Penetration testers as well as bad-guy hackers typically rely on several common attack tools to break into business networks.
Enterprises defending their networks can flip the equation on attackers by using active intrusion detection strategies to create situations where attackers overly reliant on these tools inadvertently expose themselves to detection and other complications, says John Ventura, practice manager for applied research at Optiv. It's a trap that even pen testers can fall into while running their tools, he says.
Ventura will this detail a more active approach to intrusion prevention - where defenders can use basic network software applications to look for threats and stop attacks - later this month in his Black Hat USA talk entitled "They're Coming for Your Tools: Exploiting Design Flaws for Active Intrusion Prevention."
The field of intrusion detection and prevention systems has been "relatively stagnant" for the past 15 to 20 years, Ventura says. Passive intrusion detection systems can be computationally intensive and their responses rarely go far.
"If your company is using intrusion detection and prevention systems, and dealing with those alerts responsibly, you are doing great relative to the rest of the industry," he notes.

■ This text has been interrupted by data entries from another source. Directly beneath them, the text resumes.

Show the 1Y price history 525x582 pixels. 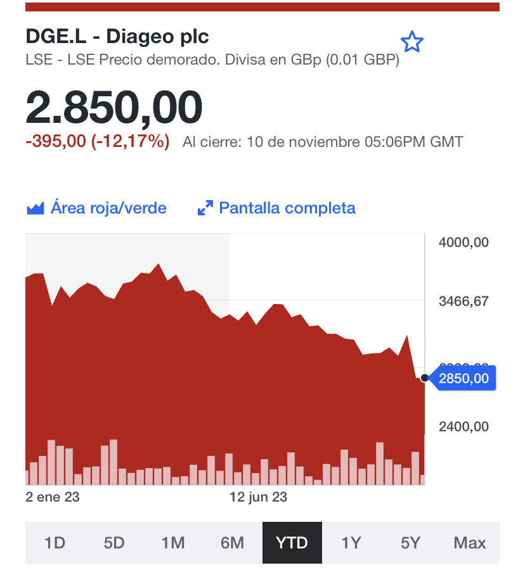(351, 543)
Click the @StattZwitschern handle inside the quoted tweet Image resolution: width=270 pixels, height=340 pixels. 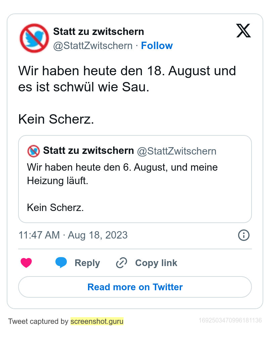(177, 151)
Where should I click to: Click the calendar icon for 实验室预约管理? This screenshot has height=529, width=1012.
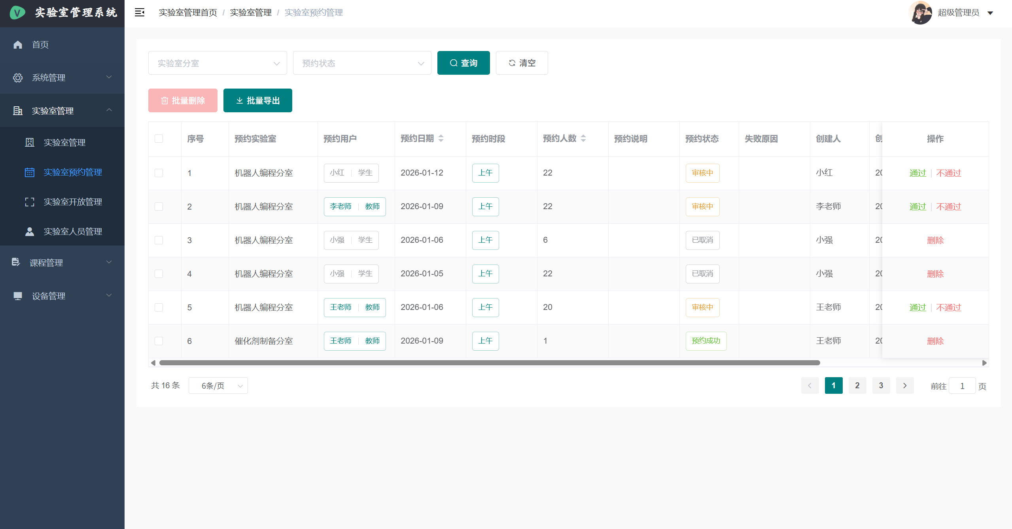pos(30,172)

Ventura at Black Hat will take hacking tools popular among attackers and pen testers such as Metasploit, and show how design flaws in those tools can be exploited for intrusion prevention.
"There are common hacking tools that a lot of people use, and if you target those tools, you can make it harder to break into computers," he explains.

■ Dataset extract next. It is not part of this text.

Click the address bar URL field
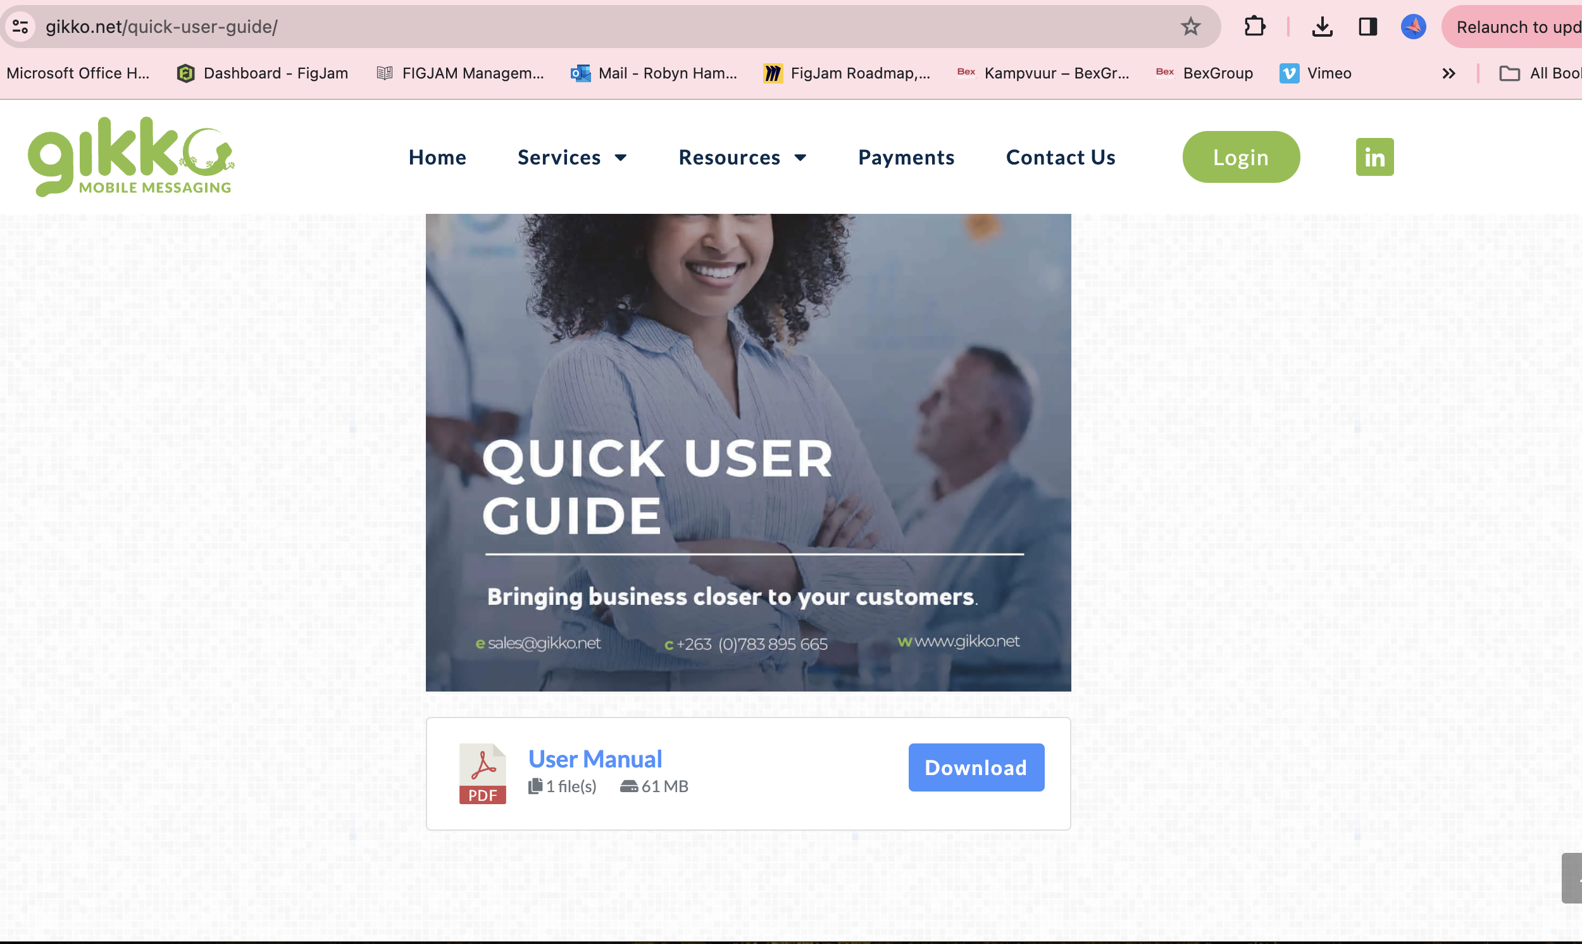This screenshot has height=944, width=1582. click(x=572, y=27)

Ventura plans to demonstrate methodologies for finding and disrupting common attacks; organizations can integrate these into their IDS/IPS products to make the software better. Software written over the course of this research can be used on lightweight hardware to defend against real-world attacks. It's an effective swap for more expensive "magic box" solutions.
One of the examples he plans to discuss involves man-in-the-middle (MitM) attacks. The goal is to target the communications channel while it's being established, he says. The attacker introduces his or her software onto a compromised host, and that software initiates communication with the attacker's computer. The goal is to disrupt that "handshake," Ventura says. Attackers need to maintain control over the target machine once they break in, but it's hard to communicate during a MitM attack.

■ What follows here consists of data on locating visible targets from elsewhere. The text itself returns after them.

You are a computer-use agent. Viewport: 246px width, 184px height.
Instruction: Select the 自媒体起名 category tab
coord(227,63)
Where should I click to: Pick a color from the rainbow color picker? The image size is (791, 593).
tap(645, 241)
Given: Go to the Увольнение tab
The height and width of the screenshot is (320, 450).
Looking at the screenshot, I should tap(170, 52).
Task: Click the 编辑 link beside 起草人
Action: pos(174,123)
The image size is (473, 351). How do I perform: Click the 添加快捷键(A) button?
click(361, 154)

"It is really hard to get two computers to talk to each other in a secure fashion if they have never communicated before," Ventura continues. "Even with a head start, they'll still have vulnerabilities that pop up from time to time."
Though they have decades of experience, developers and researchers working on these problems still find themselves facing serious vulnerabilities in their tools, he notes.
Ventura will demonstrate IDS/IPS software that uses the Metasploit Framework's Meterpreter control channel to take control over a machine that has been compromised and breaks its communication channel, replacing it with one of the user's choosing. Traffic still goes to where you might expect it; however, the attacker has a broken TCP connection, so the person running the software has control over a machine that the initial attacker compromised, he explains.
The topic is relevant to both offensive and defensive security professionals. Blue team defenders can become more proactive by manipulating their network traffic to detect and complicate common attacks, targeting attackers, and exploiting vulnerabilities in their software.
Red teamers who break into computers need to understand how their tools work, says Ventura. Those who don't understand the functionality of their tools may heighten the risk for detection and exploitation.